* _Passage to read_:
╭──

When someone is pregnant, they have every reason to expect labor and delivery to end with a baby and mother recovering from routine health issues related to childbirth. Unfortunately, the quality of maternal care in the U.S. is not as high as many may expect.

States have dramatically different maternal mortality rates and that is an important consideration in the Kansas City area. Families in Kansas or Missouri may have a completely different experience depending on where they give birth.

Kansas mothers may be safer

According to the latest statistics, there are 17.7 deaths per 100,000 live births in Kansas. This rate is down from 19.6 deaths in 2016. One reason cited as a strength for the state is a high percentage of prenatal care before the third trimester. Doctors can watch trends throughout the pregnancy to determine problems and act accordingly.

Conversely, in Missouri there are 32.6 deaths per 100,000 live births. This rate increased from 28.5 deaths in 2016. That makes Missouri a top 10 state for maternal mortality.

A proposal to curb maternal mortality failed

Last year, a Missouri legislator proposed a bill that would have established a 14-member committee including maternal health specialists who would review maternal deaths annually, identify the causes and work with the state legislature to recommend improvements.

Missouri already has a Pregnancy Associated Mortality Review Board but this bill would have gone further. Unfortunately, it didn’t make it past the House.

Why review may be necessary

However, extensive review may be the key to lowering maternal mortality rates. National Public Radio and ProPublica spent a year investigating U.S. maternal mortality rates and held up California as an example for other states to follow.

The California Maternal Quality Care Collaborative was established in 2006 after childbirth-related deaths doubled, helped the state reduce maternal mortality. The collaborative helped medical professionals identify key trends among fatalities and focus on prevention tactics with future patients. California now has one of the lowest maternal mortality rates in the country.

Establishing a similar review process in Missouri could help families hold doctors accountable for malpractice if improper care caused a fatality or near-fatality. Missouri families deserve a safe birth experience. If something terrible happens, they deserve to know why the unthinkable occurred and act if necessary.

╰──

* _Stored data_:
╭──

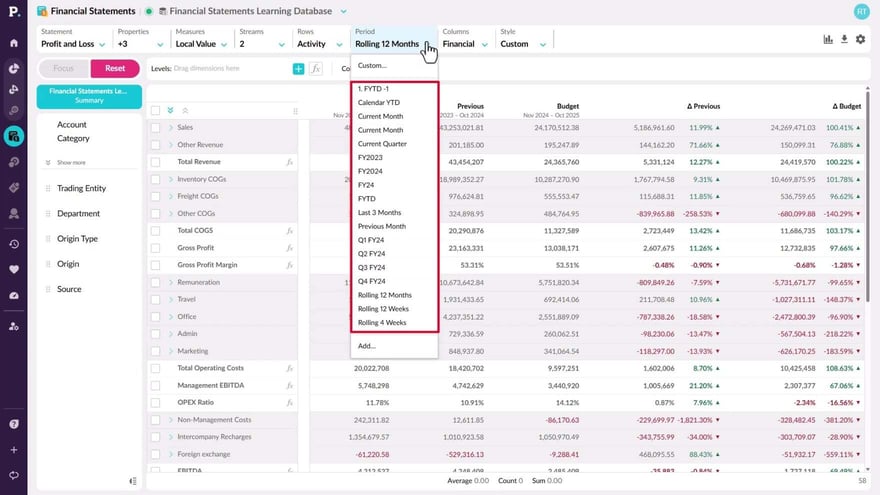
Task: Choose Calendar YTD in the period menu
Action: [x=379, y=102]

╰──

* _Action item_: Write out the part of the maternal mortality article that opens with the words containing "Last year, a" and closes with "to recommend improvements.". Draw only on the maternal mortality article, not on the listing.

* _Response area_:
Last year, a Missouri legislator proposed a bill that would have established a 14-member committee including maternal health specialists who would review maternal deaths annually, identify the causes and work with the state legislature to recommend improvements.